Work to do: Copy the listing below word for word, from its first line down through the line that contains "pyautogui.click(x=197, y=514)", including that line.

Start of Exercise inputs

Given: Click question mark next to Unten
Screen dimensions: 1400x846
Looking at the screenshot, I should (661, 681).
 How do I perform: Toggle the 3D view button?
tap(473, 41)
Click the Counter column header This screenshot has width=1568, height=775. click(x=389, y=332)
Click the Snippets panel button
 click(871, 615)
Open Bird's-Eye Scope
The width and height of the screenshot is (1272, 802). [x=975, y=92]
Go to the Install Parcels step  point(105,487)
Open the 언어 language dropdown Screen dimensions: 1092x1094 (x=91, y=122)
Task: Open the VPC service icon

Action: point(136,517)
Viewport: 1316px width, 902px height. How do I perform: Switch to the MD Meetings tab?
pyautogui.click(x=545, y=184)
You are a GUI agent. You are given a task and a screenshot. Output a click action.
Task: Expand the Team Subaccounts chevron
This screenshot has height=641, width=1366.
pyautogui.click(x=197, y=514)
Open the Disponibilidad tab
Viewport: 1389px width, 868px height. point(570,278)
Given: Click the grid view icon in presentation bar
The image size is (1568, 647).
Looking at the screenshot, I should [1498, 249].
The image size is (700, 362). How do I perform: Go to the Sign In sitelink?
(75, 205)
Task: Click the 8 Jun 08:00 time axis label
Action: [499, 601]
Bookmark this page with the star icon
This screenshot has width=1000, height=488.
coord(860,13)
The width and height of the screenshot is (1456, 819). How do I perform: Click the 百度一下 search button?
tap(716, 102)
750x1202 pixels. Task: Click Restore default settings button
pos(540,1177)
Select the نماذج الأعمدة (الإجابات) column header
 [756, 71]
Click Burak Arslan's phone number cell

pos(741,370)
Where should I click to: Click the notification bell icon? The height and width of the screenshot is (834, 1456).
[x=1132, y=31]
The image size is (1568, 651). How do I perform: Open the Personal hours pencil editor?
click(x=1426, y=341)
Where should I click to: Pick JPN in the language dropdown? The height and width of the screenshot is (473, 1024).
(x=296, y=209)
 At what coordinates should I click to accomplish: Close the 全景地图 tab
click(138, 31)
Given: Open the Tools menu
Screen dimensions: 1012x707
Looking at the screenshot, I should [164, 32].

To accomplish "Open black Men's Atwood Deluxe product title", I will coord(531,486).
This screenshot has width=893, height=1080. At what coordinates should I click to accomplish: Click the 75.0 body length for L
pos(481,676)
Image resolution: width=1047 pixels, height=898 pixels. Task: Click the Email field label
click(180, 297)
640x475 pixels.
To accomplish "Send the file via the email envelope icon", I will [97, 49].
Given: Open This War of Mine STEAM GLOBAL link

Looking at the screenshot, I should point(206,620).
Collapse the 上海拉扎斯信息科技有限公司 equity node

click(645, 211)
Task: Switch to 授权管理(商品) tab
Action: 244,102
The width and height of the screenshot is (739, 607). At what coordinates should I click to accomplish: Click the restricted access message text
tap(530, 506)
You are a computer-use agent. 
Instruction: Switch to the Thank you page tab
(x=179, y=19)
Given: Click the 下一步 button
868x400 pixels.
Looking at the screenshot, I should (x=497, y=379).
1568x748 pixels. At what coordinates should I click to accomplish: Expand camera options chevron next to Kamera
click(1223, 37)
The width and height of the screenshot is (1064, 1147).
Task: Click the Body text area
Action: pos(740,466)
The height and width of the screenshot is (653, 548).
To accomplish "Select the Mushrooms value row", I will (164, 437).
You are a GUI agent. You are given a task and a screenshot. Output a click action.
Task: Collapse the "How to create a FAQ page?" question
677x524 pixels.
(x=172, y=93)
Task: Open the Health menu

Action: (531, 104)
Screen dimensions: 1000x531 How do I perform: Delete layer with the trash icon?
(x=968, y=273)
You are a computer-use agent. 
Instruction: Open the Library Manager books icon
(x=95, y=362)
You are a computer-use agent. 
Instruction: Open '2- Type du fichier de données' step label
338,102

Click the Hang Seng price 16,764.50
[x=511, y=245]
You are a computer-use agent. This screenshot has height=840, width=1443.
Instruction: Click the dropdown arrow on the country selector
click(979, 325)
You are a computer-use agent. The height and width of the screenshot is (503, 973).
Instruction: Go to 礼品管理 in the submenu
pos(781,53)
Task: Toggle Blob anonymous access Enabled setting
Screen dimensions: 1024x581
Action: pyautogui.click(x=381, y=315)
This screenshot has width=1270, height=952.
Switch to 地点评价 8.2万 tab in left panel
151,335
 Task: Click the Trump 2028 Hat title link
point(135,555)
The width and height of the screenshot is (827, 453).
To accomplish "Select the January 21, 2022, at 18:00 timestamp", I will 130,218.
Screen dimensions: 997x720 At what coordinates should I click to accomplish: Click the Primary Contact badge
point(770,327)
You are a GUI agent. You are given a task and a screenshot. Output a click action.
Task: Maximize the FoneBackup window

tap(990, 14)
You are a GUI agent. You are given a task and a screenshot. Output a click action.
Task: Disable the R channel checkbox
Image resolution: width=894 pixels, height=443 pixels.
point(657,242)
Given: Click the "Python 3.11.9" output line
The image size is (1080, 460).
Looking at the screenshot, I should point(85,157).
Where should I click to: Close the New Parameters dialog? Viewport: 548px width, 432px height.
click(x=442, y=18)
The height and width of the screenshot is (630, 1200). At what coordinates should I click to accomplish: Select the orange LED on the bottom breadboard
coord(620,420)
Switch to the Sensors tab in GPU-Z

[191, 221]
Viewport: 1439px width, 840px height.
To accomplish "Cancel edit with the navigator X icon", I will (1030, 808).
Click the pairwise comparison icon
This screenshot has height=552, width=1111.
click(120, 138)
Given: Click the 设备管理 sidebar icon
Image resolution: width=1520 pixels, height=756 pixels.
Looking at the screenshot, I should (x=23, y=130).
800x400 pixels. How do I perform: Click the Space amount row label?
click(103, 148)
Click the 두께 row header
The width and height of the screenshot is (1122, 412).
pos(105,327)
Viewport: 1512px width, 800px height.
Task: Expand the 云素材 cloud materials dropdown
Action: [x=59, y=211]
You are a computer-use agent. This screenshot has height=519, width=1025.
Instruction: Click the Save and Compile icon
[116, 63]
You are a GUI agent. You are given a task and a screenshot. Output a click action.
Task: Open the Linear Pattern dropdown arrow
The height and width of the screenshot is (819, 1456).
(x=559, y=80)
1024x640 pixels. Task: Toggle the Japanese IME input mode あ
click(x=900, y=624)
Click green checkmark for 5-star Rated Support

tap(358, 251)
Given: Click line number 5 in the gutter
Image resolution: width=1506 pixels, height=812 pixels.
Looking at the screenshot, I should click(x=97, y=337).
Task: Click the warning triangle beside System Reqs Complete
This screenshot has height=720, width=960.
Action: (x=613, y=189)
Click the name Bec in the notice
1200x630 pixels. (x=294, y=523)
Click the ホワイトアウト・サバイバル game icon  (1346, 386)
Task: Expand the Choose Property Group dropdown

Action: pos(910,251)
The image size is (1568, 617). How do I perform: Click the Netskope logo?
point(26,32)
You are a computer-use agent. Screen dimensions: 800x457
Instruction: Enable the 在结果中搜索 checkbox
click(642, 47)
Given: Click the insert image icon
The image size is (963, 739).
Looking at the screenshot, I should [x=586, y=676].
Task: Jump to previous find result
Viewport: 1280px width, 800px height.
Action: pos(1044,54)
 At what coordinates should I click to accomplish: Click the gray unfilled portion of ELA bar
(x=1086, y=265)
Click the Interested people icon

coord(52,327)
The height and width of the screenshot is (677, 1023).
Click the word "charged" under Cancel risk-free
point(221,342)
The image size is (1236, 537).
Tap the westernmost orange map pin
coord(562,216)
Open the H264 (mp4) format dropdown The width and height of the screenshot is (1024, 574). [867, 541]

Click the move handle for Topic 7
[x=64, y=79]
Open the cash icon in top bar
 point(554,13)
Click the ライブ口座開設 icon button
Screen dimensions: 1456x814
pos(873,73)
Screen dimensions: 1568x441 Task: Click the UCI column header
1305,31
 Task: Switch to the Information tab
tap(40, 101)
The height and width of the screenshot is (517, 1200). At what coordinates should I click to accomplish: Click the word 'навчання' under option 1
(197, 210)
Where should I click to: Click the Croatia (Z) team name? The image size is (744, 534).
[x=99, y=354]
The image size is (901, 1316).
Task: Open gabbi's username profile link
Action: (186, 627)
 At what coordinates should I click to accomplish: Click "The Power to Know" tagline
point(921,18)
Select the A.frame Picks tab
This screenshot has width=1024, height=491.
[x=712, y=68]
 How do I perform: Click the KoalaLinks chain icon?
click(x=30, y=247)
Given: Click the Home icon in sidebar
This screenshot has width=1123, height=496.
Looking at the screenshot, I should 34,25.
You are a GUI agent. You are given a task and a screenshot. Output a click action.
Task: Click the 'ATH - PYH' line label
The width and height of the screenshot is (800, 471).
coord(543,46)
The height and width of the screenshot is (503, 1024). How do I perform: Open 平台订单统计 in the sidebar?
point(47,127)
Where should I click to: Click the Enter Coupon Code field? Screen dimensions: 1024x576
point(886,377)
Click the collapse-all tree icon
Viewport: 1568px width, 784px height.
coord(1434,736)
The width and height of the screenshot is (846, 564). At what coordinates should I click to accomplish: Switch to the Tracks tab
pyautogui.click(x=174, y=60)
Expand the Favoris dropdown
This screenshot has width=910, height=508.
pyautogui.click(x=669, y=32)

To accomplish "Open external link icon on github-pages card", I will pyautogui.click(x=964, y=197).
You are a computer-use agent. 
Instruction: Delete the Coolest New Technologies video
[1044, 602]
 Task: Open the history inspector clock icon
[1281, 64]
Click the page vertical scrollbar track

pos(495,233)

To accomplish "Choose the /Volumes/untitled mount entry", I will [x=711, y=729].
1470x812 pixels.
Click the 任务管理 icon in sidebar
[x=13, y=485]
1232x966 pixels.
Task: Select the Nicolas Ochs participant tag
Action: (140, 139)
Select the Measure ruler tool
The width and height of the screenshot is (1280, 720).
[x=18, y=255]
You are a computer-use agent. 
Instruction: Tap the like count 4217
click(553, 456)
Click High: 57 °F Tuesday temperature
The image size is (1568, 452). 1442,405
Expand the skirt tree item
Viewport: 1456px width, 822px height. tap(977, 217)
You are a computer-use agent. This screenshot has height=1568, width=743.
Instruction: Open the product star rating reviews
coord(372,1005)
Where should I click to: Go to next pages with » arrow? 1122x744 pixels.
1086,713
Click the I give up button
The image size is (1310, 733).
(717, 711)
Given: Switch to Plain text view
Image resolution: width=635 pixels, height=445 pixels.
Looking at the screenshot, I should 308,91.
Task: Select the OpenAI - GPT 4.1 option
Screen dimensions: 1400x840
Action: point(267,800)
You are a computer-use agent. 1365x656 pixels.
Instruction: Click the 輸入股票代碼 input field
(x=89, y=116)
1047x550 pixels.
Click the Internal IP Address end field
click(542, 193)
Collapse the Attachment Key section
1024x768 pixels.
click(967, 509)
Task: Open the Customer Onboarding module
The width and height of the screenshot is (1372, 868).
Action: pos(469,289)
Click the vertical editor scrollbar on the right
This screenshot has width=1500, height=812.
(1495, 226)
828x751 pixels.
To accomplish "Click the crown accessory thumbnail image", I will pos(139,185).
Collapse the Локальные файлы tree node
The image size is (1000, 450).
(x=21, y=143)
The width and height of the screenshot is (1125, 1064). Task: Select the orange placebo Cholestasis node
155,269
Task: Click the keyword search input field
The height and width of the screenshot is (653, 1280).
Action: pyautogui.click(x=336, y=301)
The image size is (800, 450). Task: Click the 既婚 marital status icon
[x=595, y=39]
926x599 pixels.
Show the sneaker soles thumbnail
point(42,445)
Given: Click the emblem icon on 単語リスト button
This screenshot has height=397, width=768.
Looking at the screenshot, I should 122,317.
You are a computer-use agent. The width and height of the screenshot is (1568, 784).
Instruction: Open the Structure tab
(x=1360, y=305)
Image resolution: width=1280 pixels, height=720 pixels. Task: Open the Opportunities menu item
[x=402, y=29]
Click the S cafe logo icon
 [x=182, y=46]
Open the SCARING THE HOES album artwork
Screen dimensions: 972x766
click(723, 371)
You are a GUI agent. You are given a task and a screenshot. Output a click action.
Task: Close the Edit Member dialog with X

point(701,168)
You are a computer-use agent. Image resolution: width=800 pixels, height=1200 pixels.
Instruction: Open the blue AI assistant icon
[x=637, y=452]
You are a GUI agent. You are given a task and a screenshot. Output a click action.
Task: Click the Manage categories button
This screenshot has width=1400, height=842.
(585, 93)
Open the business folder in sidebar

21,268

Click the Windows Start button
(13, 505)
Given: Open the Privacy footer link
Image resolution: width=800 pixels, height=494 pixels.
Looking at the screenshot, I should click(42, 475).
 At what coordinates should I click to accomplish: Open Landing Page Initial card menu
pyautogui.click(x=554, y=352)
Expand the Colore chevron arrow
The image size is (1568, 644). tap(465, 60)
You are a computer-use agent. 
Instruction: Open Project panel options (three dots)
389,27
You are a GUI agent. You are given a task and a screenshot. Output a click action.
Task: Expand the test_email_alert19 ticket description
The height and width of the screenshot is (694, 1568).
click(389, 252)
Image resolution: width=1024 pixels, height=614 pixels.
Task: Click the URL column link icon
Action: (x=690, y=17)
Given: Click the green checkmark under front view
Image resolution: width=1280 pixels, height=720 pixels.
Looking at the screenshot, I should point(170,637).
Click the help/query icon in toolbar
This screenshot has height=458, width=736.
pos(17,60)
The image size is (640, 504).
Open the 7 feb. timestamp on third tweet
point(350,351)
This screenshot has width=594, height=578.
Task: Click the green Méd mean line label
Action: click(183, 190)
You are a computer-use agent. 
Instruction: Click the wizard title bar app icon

End of Exercise inputs

Expected answer:
Given: Click question mark next to Unten
Screen dimensions: 1400x846
Looking at the screenshot, I should (661, 681).
 How do I perform: Toggle the 3D view button?
tap(473, 41)
Click the Counter column header This screenshot has width=1568, height=775. click(x=389, y=332)
Click the Snippets panel button
 click(871, 615)
Open Bird's-Eye Scope
The width and height of the screenshot is (1272, 802). [x=975, y=92]
Go to the Install Parcels step  point(105,487)
Open the 언어 language dropdown Screen dimensions: 1092x1094 (x=91, y=122)
Task: Open the VPC service icon

Action: point(136,517)
Viewport: 1316px width, 902px height. How do I perform: Switch to the MD Meetings tab?
pyautogui.click(x=545, y=184)
You are a GUI agent. You are given a task and a screenshot. Output a click action.
Task: Expand the Team Subaccounts chevron
This screenshot has height=641, width=1366.
pyautogui.click(x=197, y=514)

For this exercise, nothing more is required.